John Lewis-Stempel maintains that we ate argenta tubers in Britain before the arrival of potatoes, which is convincing, but I imagine that in very historic times we ate dozens of different bulbs, roots and tubers: silverwort, burdock, horseradish, wild garlic, rushwort and undoubtedly many others that we have forgotten about.
Silverwort and common reed, as well as flowering rushes, reeds and other plants that grow in ditches and wetlands, have roots that can be baked and then ground into flour.

Pignut: the basis of hedges
But another absolute staple – and one that shows up at Underhill – is the pignut.
You really have to hit the Paleolithic here with a pointy digging stick, but if you’re into that sort of thing, it’s fun.
You dig straight down next to the pignut and then a little further to find a walnut-sized tuber that is always at right angles to it.
“Sweet chestnut crossed with radish” is a very good description I’ve heard. It is excellent to eat, especially roasted, like all roots.
I should add that Culpeper warns us that the pignut may be a little too good for you and “excite the desire immensely and excite the sports of which it is a champion.” Treat with care.
Hedge garlic
Another root that can be found everywhere and eaten with a clear conscience because it is so common is hedge garlic. It’s a bit like horseradish.
Grate it raw on almost anything to add spice: baked potatoes or steamed vegetables, fresh salads, add a little oil; it’s a wonderful aroma. And being a cabbage from the cabbage family, it has enormous health benefits.
Gently cultivate along the entire hedge.
Wild garlic
However, my absolute favorite wild green is wild garlic. If you mix them in 50/50 proportions with newborn nettle tops, it will become a fantastic addition to vegetables, but it will also make a great pesto.

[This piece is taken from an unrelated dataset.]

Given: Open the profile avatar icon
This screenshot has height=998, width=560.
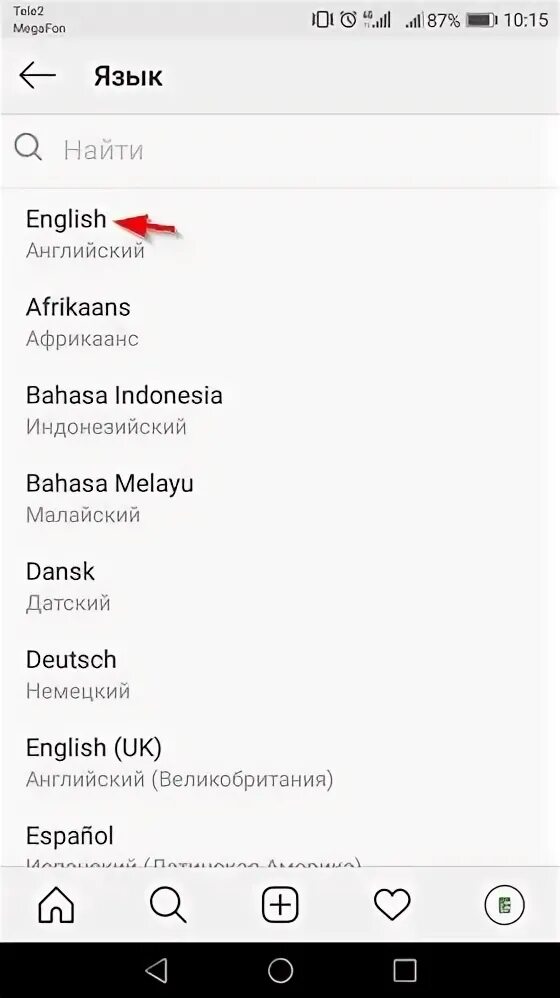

The original Italian version contains pine nuts and Parmesan cheese, of course, but you can make a delicious British equivalent (actually, it’s probably cultural appropriation) if you mix together a handful of raw wild garlic leaves, some toasted hazelnuts, any forceful difficult cheese, and a good drizzle of olive oil.
Blend in a food processor and swallow.
Notes
1. John Lewis-Stempel, Wild Life (London: Doubleday, 2009), 197.
2. David Streeter and Rosamond Richardson, Discovering. Hedgerows (London: BBC Books, 1982), 51.
3. Richard Mabey, Flora Britannica (London: Chatto and Windus, 1996), pp. 152–53.